- WHAT TO DO
Transcribe each line below word for word.

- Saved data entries
******************************

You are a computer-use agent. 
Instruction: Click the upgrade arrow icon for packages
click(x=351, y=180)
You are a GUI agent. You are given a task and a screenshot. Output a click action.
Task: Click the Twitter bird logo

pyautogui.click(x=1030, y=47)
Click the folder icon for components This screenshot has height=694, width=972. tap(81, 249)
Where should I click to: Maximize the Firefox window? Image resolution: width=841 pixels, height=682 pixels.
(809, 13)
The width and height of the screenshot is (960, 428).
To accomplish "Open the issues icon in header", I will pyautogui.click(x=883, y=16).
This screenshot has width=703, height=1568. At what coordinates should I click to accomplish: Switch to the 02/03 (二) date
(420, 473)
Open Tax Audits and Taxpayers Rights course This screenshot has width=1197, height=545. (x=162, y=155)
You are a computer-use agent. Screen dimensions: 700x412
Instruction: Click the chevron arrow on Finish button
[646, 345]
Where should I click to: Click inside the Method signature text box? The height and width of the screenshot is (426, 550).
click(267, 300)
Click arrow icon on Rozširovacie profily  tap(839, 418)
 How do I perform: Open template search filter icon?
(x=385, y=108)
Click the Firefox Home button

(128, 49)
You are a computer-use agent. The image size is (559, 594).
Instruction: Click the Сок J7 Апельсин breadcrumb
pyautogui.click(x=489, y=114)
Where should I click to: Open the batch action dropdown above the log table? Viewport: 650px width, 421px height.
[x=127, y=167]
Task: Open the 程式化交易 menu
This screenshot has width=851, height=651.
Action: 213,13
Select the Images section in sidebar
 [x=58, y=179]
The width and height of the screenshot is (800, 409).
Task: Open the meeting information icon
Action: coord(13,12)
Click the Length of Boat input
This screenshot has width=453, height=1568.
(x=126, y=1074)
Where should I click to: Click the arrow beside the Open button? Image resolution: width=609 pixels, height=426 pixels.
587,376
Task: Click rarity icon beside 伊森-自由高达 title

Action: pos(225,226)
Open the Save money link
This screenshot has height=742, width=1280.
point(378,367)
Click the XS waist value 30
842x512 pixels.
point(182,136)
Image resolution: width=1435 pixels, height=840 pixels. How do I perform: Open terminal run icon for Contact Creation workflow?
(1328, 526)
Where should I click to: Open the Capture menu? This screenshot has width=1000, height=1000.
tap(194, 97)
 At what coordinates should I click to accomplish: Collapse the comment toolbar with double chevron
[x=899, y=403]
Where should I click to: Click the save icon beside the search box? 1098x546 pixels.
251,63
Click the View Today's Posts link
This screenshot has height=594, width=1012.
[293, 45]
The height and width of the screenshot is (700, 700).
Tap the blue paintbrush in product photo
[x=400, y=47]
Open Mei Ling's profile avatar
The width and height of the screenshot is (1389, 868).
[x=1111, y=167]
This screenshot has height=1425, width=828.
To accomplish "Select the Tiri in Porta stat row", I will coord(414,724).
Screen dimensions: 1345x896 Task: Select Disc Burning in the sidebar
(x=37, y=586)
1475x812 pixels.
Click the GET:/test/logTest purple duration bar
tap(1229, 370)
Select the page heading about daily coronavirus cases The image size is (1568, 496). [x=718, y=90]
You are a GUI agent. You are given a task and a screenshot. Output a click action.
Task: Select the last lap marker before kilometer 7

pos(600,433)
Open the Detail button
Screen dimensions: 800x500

******************************

- EXERCISE SOLUTION
You are a computer-use agent. 
Instruction: Click the upgrade arrow icon for packages
click(x=351, y=180)
You are a GUI agent. You are given a task and a screenshot. Output a click action.
Task: Click the Twitter bird logo

pyautogui.click(x=1030, y=47)
Click the folder icon for components This screenshot has height=694, width=972. tap(81, 249)
Where should I click to: Maximize the Firefox window? Image resolution: width=841 pixels, height=682 pixels.
(809, 13)
The width and height of the screenshot is (960, 428).
To accomplish "Open the issues icon in header", I will pyautogui.click(x=883, y=16).
This screenshot has width=703, height=1568. At what coordinates should I click to accomplish: Switch to the 02/03 (二) date
(420, 473)
Open Tax Audits and Taxpayers Rights course This screenshot has width=1197, height=545. (x=162, y=155)
You are a computer-use agent. Screen dimensions: 700x412
Instruction: Click the chevron arrow on Finish button
[646, 345]
Where should I click to: Click inside the Method signature text box? The height and width of the screenshot is (426, 550).
click(267, 300)
Click arrow icon on Rozširovacie profily  tap(839, 418)
 How do I perform: Open template search filter icon?
(x=385, y=108)
Click the Firefox Home button

(128, 49)
You are a computer-use agent. The image size is (559, 594).
Instruction: Click the Сок J7 Апельсин breadcrumb
pyautogui.click(x=489, y=114)
Where should I click to: Open the batch action dropdown above the log table? Viewport: 650px width, 421px height.
[x=127, y=167]
Task: Open the 程式化交易 menu
This screenshot has width=851, height=651.
Action: 213,13
Select the Images section in sidebar
 [x=58, y=179]
The width and height of the screenshot is (800, 409).
Task: Open the meeting information icon
Action: coord(13,12)
Click the Length of Boat input
This screenshot has width=453, height=1568.
(x=126, y=1074)
Where should I click to: Click the arrow beside the Open button? Image resolution: width=609 pixels, height=426 pixels.
587,376
Task: Click rarity icon beside 伊森-自由高达 title

Action: pos(225,226)
Open the Save money link
This screenshot has height=742, width=1280.
point(378,367)
Click the XS waist value 30
842x512 pixels.
point(182,136)
Image resolution: width=1435 pixels, height=840 pixels. How do I perform: Open terminal run icon for Contact Creation workflow?
(1328, 526)
Where should I click to: Open the Capture menu? This screenshot has width=1000, height=1000.
tap(194, 97)
 At what coordinates should I click to accomplish: Collapse the comment toolbar with double chevron
[x=899, y=403]
Where should I click to: Click the save icon beside the search box? 1098x546 pixels.
251,63
Click the View Today's Posts link
This screenshot has height=594, width=1012.
[293, 45]
The height and width of the screenshot is (700, 700).
Tap the blue paintbrush in product photo
[x=400, y=47]
Open Mei Ling's profile avatar
The width and height of the screenshot is (1389, 868).
[x=1111, y=167]
This screenshot has height=1425, width=828.
To accomplish "Select the Tiri in Porta stat row", I will coord(414,724).
Screen dimensions: 1345x896 Task: Select Disc Burning in the sidebar
(x=37, y=586)
1475x812 pixels.
Click the GET:/test/logTest purple duration bar
tap(1229, 370)
Select the page heading about daily coronavirus cases The image size is (1568, 496). [x=718, y=90]
You are a GUI agent. You are given a task and a screenshot. Output a click action.
Task: Select the last lap marker before kilometer 7

pos(600,433)
Open the Detail button
Screen dimensions: 800x500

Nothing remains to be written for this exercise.